Luz y tiempo —los dos elementos que definen lo fotográfico— son, junto a los  portarretratos —vacíos en este caso, o cargados con papel luminiscente en los desarrollos anteriores—, la clave iconográfica a partir de la cual se plantean tres aproximaciones con enfoques y perspectivas diferenciadas, pero conectadas entre sí, a la idea del yo. Tres escenarios/estadios para la catarsis y el amarre existencial que parten de la exploración y la aceptación de nuestra naturaleza anecdótica, apuntando a la liberación de las líneas duras del yo como fórmula para aliviar pesadumbres, ampliar territorios y devenir (dejarse ser). 

En «Vacío mnémico» la escultura central, que remite inevitablemente al enhiesto surtidor de sombra y sueño —pero también a un engrama o a una red neuronal—, nos sitúa en un lugar interior, psíquico, metafórico. Esta arquitectura —ahora vacía y empolvada, y tan firme como etérea e inestable— es una parte visible del engranaje infinito y cambiante de la memoria y de la propia vida, así como de lo que queda de ella y de nosotros mismos cuando la maquinaria deja de funcionar. Huella y contingencia de un pasado, un presente y un futuro efímeros en su naturaleza subjetiva, y eternos en su proyección colectiva/universal.  

Los objetos depositarios suspendidos en el espacio y en el tiempo de la instalación se presentan como registros y señuelos de una nueva/vieja espiritualidad intimista, doméstica, familiar, basada en los vínculos y los afectos que busca el sentido y la posibilidad de trascendencia desde el microcosmos de su pequeñez. Los portarretratos ya no abarrotan las ramificaciones de la pieza central de metacrilato y vidrio como en las anteriores representaciones sino que, vacíos y ensamblados unos a otros con pequeños restos de cadenas, pulseras y engarces de joyería, forman un tapiz de vidas/ausencias entrelazadas en la eternidad colectiva y difusa del existir.

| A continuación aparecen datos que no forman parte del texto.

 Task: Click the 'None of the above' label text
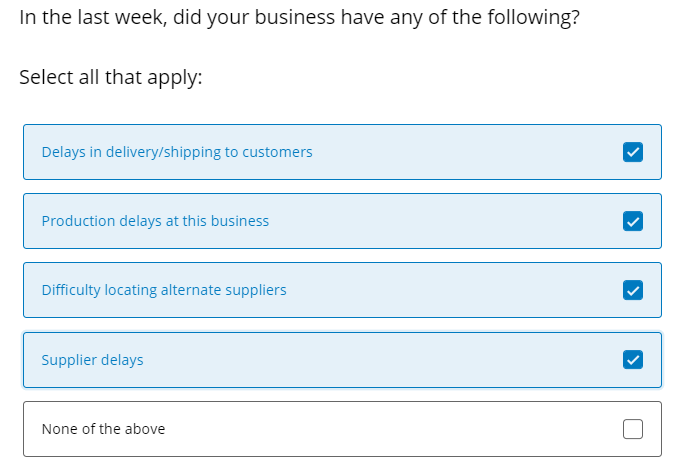pyautogui.click(x=103, y=429)
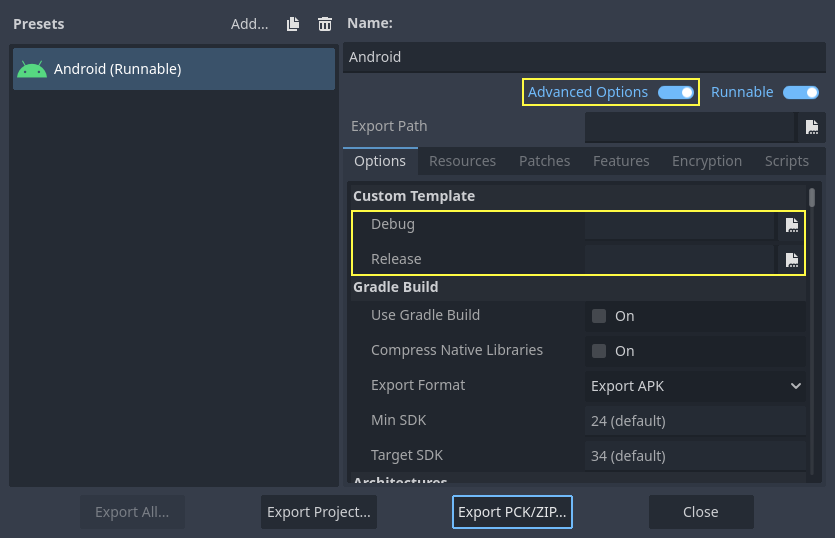
Task: Open file browser for Release template
Action: [x=791, y=260]
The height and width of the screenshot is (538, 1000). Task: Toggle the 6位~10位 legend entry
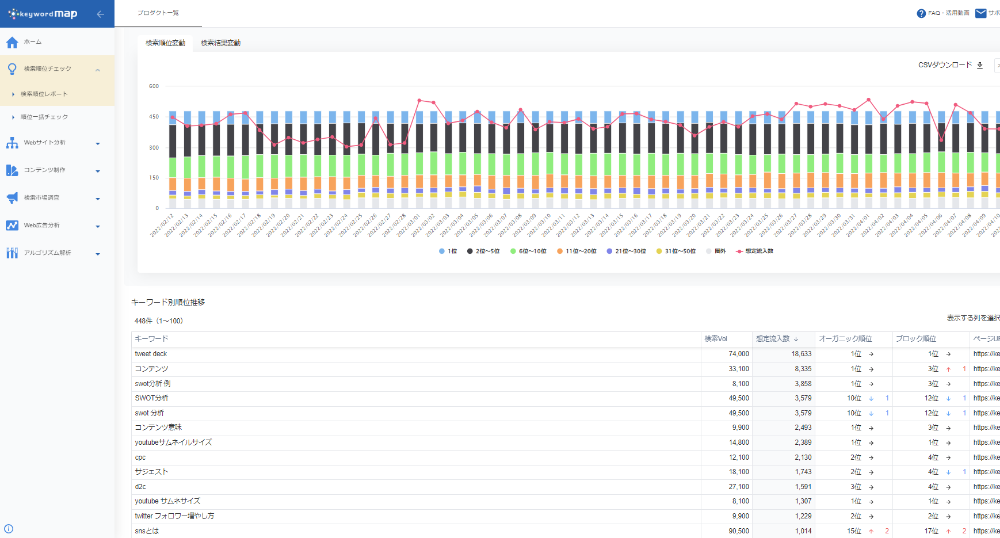click(x=526, y=251)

Y volvemos al memento mori, porque he aquí la clave de la revelación: la conquista de la eternidad es compartida, cercana y afectuosa, y exige el placer y el reto de procurarnos encuentros convenientes, y ser uno de ellos para los demás. Pues estos hacen crecer la potencia de vida y por tanto la alegría, expandiéndonos más allá de lo anecdótico de acontecer, y asegurándonos —también en muerte— la persistencia del recuerdo y una foto fija en el tapiz sempiterno de la(s) memoria(s). 

El misticismo mnémico del recordar recordar eleva, pues, el acontecimiento contingente amplificando las posibilidades del yo. Matiza la idea del morir e ilumina el significado del muriendo: dejar de ser sin irse del todo, sabiendo permanecer en los otros, sabiendo que los otros permanecen en ti. Transforma, al fin, nuestra vida dándole un sentido que la muerte no le puede arrebatar, el de ser —esencialmente y en/desde nuestra ausencia— recuerdo, fragmento, semilla, sal.